Although I considered myself generally quite independent, sleepless and forceless, I at some point gave in and wrote to my parents I don’t know how you can help me, but I need help. Any option was fine for them, in the end, they took one of the earliest trains the next morning to Paris. If ever before I should have had a slight doubt, I since then know that I may always rely on them; I will be thankful as long as I can. My surrounding was incredibly comprehensive, my friends supportive and my professors patient. I was given the time I needed. Between euphoria about being alive, questioning why I was still here yet not some others, and a languidness, conscious that it can hit each of us on any day, I could scarcely imagine to ever feel joy again.  

Few months later I was supposed to conduct my first field work in Japan. Whilst I was still struggling with going through a daily routine and regain trust, my advisor in France told me that this was probably a suitable timing Go to Japan, it will be good for you. He could hardly have been more right. I left and concentrated on my research. I experienced the magnificence of flourishing cherry blossoms, I felt safe and far away. At my return to Europe, I would not have considered myself healed, but I was ready to stop therapy and determined to move on. It took time, there were steps forward and backward. There were ups and downs, yet gradually, the more and more ups. Of course the Land of the Rising Sun is not a magic potion, though Japan, not only as a country but also as a project played for me an important role in processing the past, in seizing the present and envisaging the future. It brought me back to seeing the beauty of life, it gave me confidence and made me optimistic. I was taught a lesson about our fragility, so I realised that I should better appreciate the chance I got and make something out of it. It is not about forgetting, but about growing. 

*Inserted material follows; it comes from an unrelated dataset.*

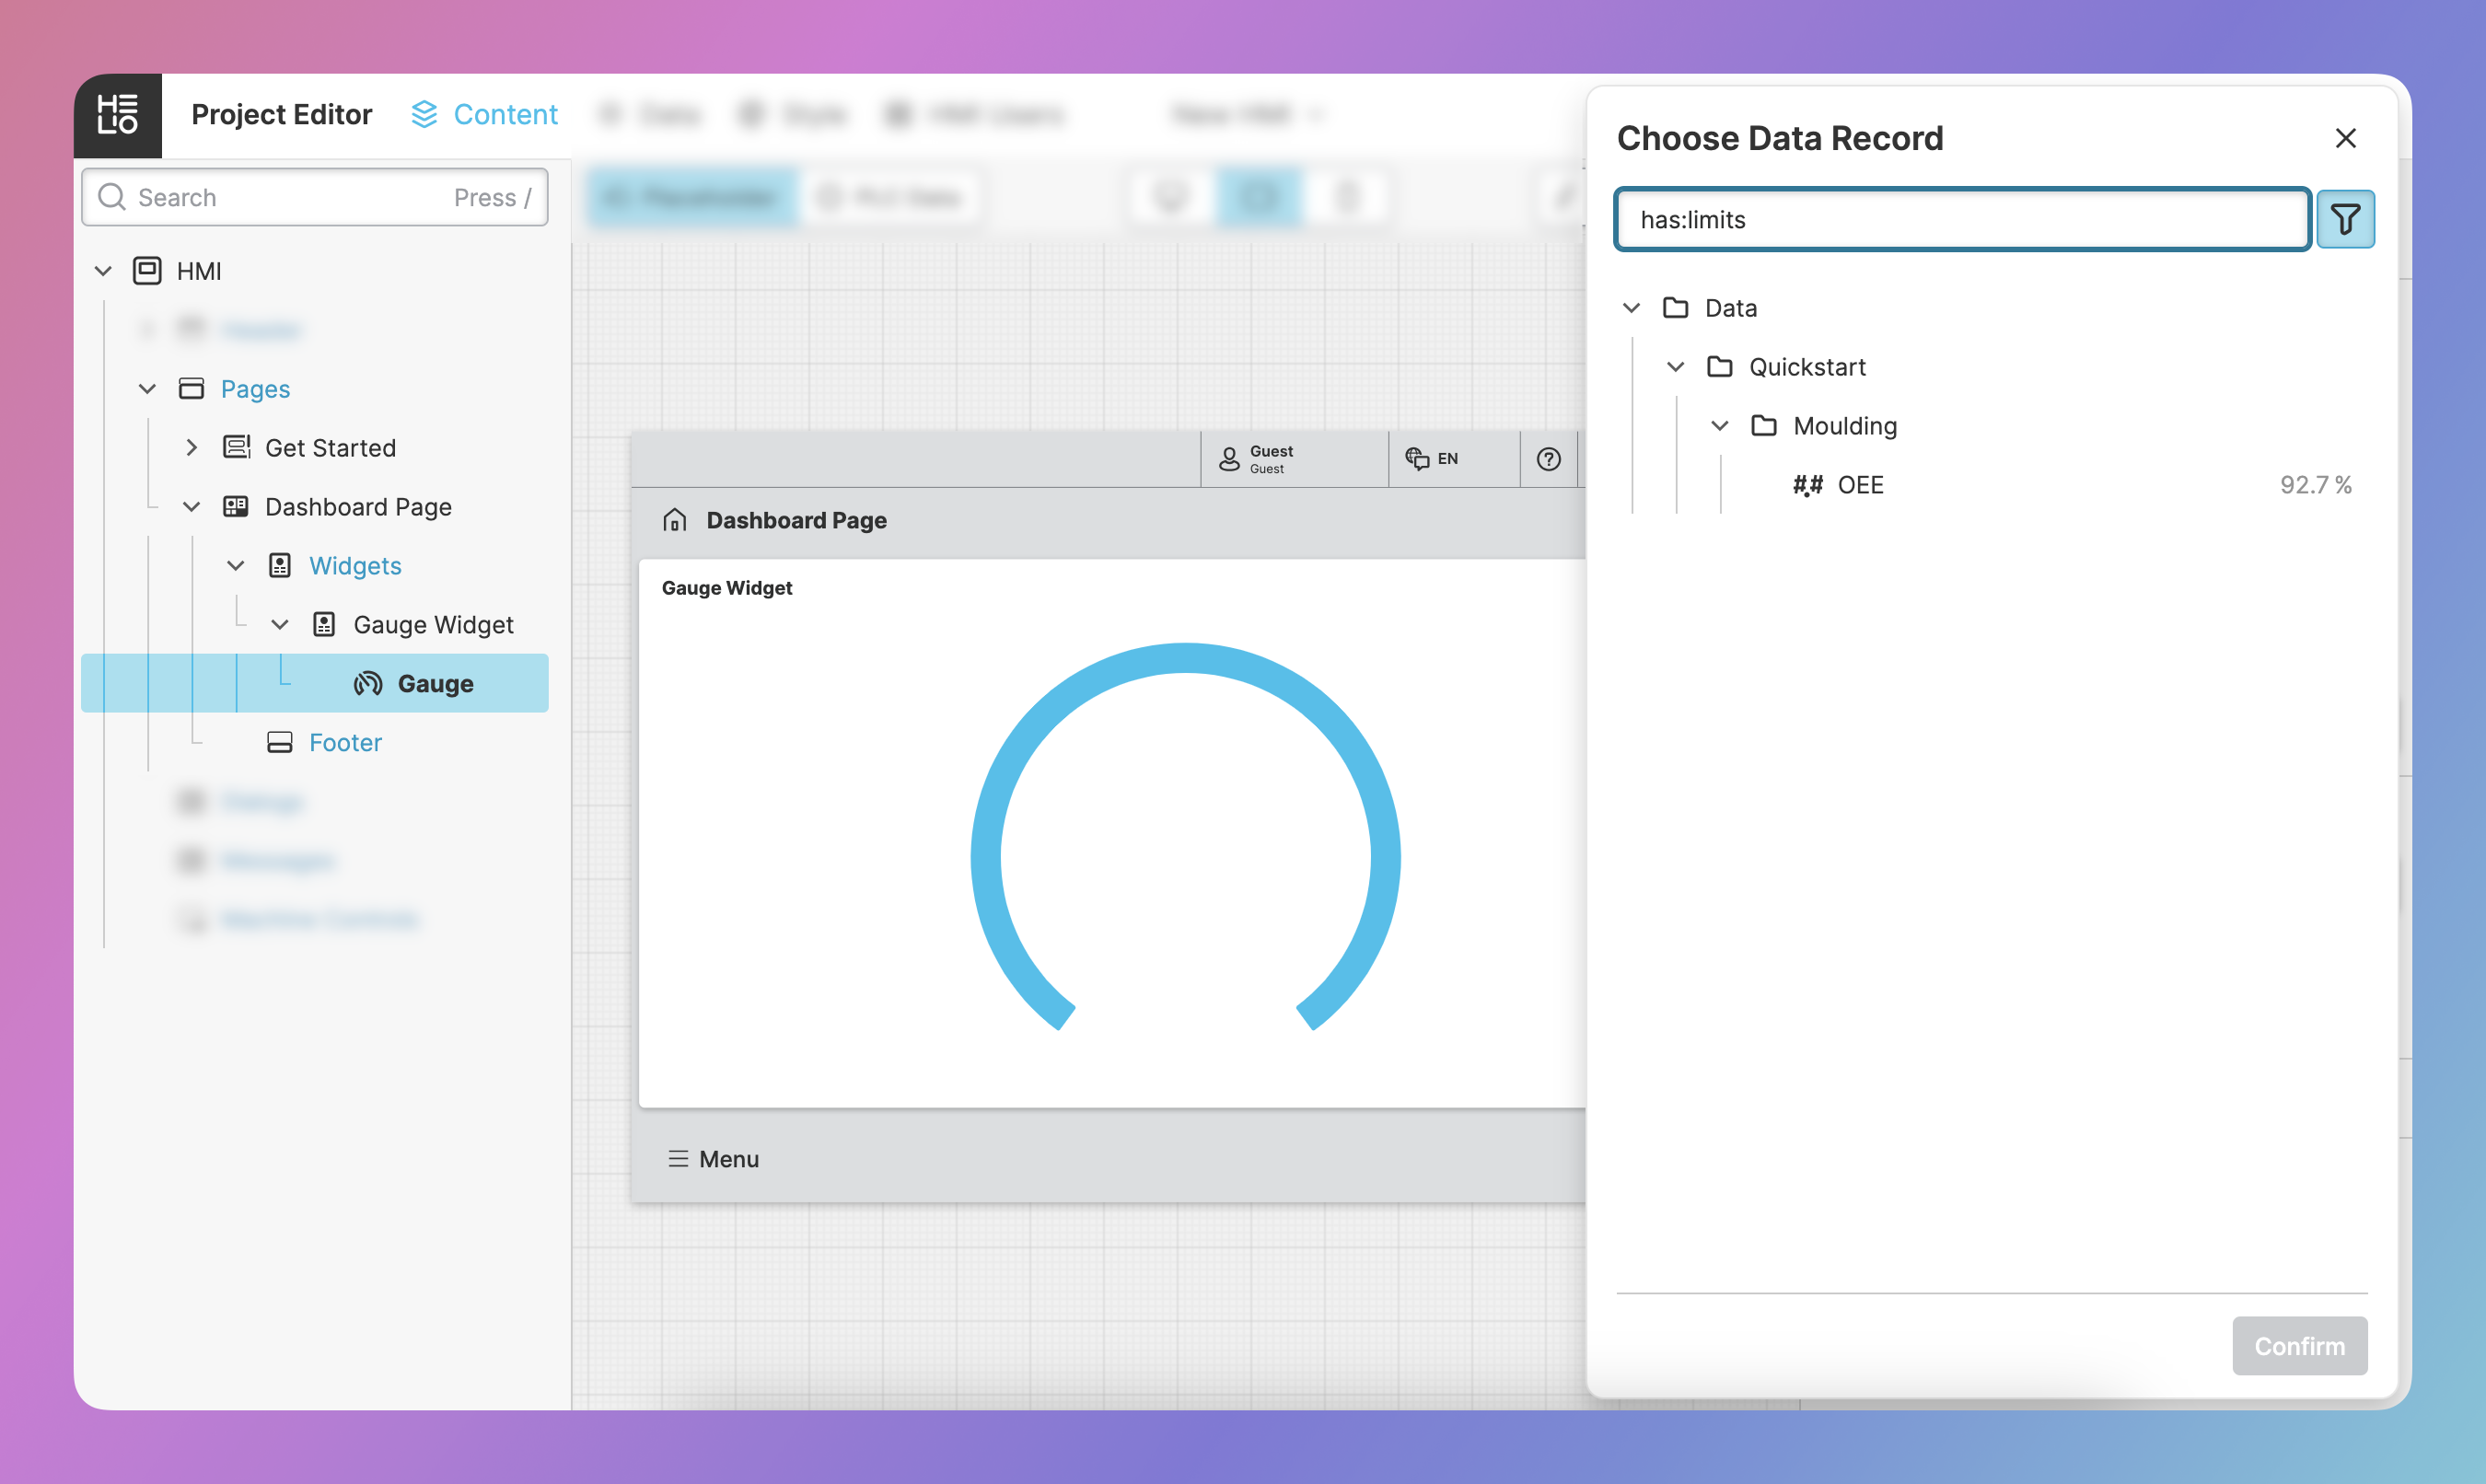The width and height of the screenshot is (2486, 1484).
Task: Click the help question mark icon
Action: [x=1548, y=459]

Since 2015, I had in a bizarre way honoured November 13 of each year. In 2016 with my friend, then, after she moved back to the United States, on my own, travelling, and always ending up eating a pizza. Last year, to my surprise and with a feeling of shame, I had almost missed out on acknowledging the date.  

Today as often, my thoughts go to those who are not with us anymore. To those who were close to them and who had to endure their loss. To my dear friend and to all who have lived a similar experience. My profound gratitude goes to my amazingly supportive surrounding. To the luck I had. To Japan, for welcoming me, for giving me positive energy and for helping me overcome this challenging episode. It felt As if the sun would never shine for me again. 

There have been many sunny days since.